CISA Issues Ransomware Advisories, Key Vulnerability Update

The agency is partnering with other federal entities to sound alarms and offer support.

Ransomware

The Cybersecurity and Infrastructure Security Agency recently made a number of key announcements.

Working in conjunction with the Federal Bureau of Investigation and the National Security Agency, CISA released a joint Cybersecurity Advisory - Russian Military Cyber Actors Target U.S. and Global Critical Infrastructure. This advisory provides overlapping cybersecurity industry cyber threat intelligence, tactics, techniques, and procedures (TTPs) and Indicators of Compromise (IOCs) associated with Russian General Staff Main Intelligence Directorate (GRU) 161st Specialist Training Center (Unit 29155) cyber actors, both during and succeeding their deployment of the WhisperGate malware against Ukraine.

These cyber actors are responsible for computer network operations against global targets for the purposes of espionage, sabotage, and reputational harm since at least 2020. The authoring agencies encourage organizations to review this advisory for recommended mitigations against such malicious activity.

For additional information on Russian state-sponsored malicious cyber activity and related indictments, see the recent U.S. Department of Justice (DOJ) press release for June 26, 2024 and Sept. 5, 2024..

The agency has also released the #StopRansomware: RansomHub Ransomware advisory. It provides network defenders with indicators of compromise (IOCs), tactics, techniques, and procedures (TTPs), and detection methods associated with RansomHub activity identified through FBI investigations and third-party reporting as recently as August 2024.

RansomHub is a ransomware-as-a-service variant—formerly known as Cyclops and Knight—which has recently attracted high-profile affiliates from other prominent variants such as LockBit and ALPHV.

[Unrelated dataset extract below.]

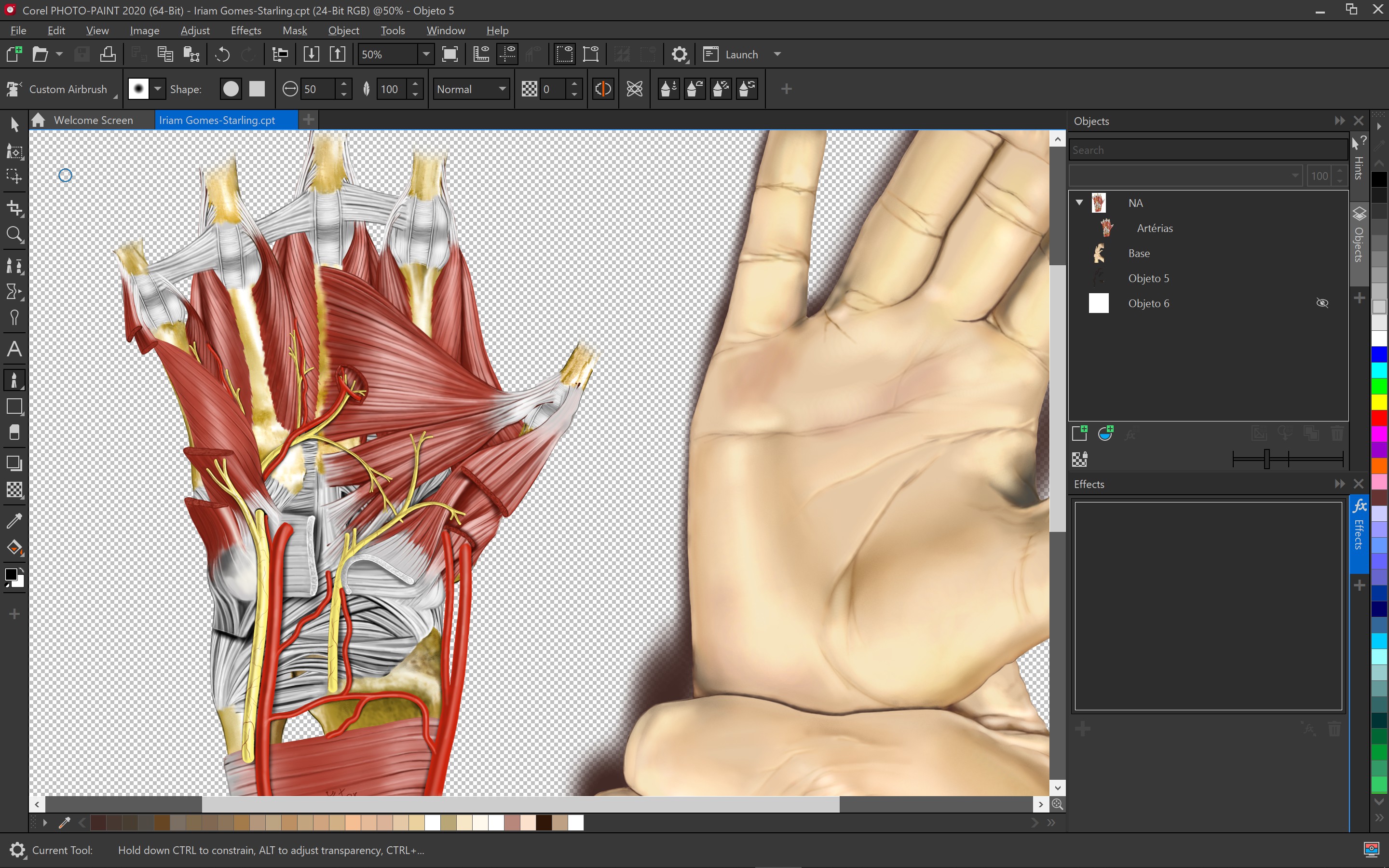
Task: Click the eyedropper tool icon
Action: [14, 521]
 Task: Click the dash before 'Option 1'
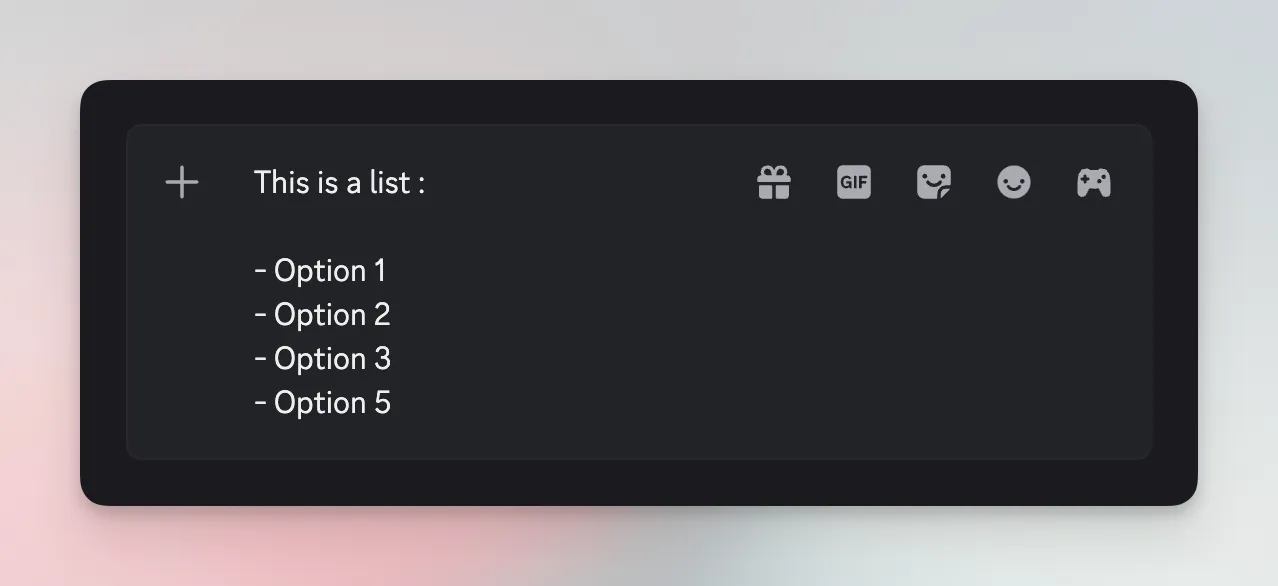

CISA encourages network defenders to review this advisory and apply the recommended mitigations. CISA also encourages software manufacturers to take ownership of improving the security outcomes of their customers by applying secure by design methods. For more information on Secure by Design, see CISA’s Secure by Design webpage.

Finally, CISA released an analysis and infographic detailing the findings from the 143 Risk and Vulnerability Assessments (RVAs) conducted across multiple critical infrastructure sectors in fiscal year 2023 (FY23).

The analysis details a sample attack path, including tactics and steps a cyber threat actor could follow to compromise an organization with weaknesses representative of those CISA observed in FY23 RVAs. The infographic highlights the most successful techniques for each tactic that RVAs documented. Both the analysis and infographic map threat actor behavior to the MITRE ATT&CK® framework.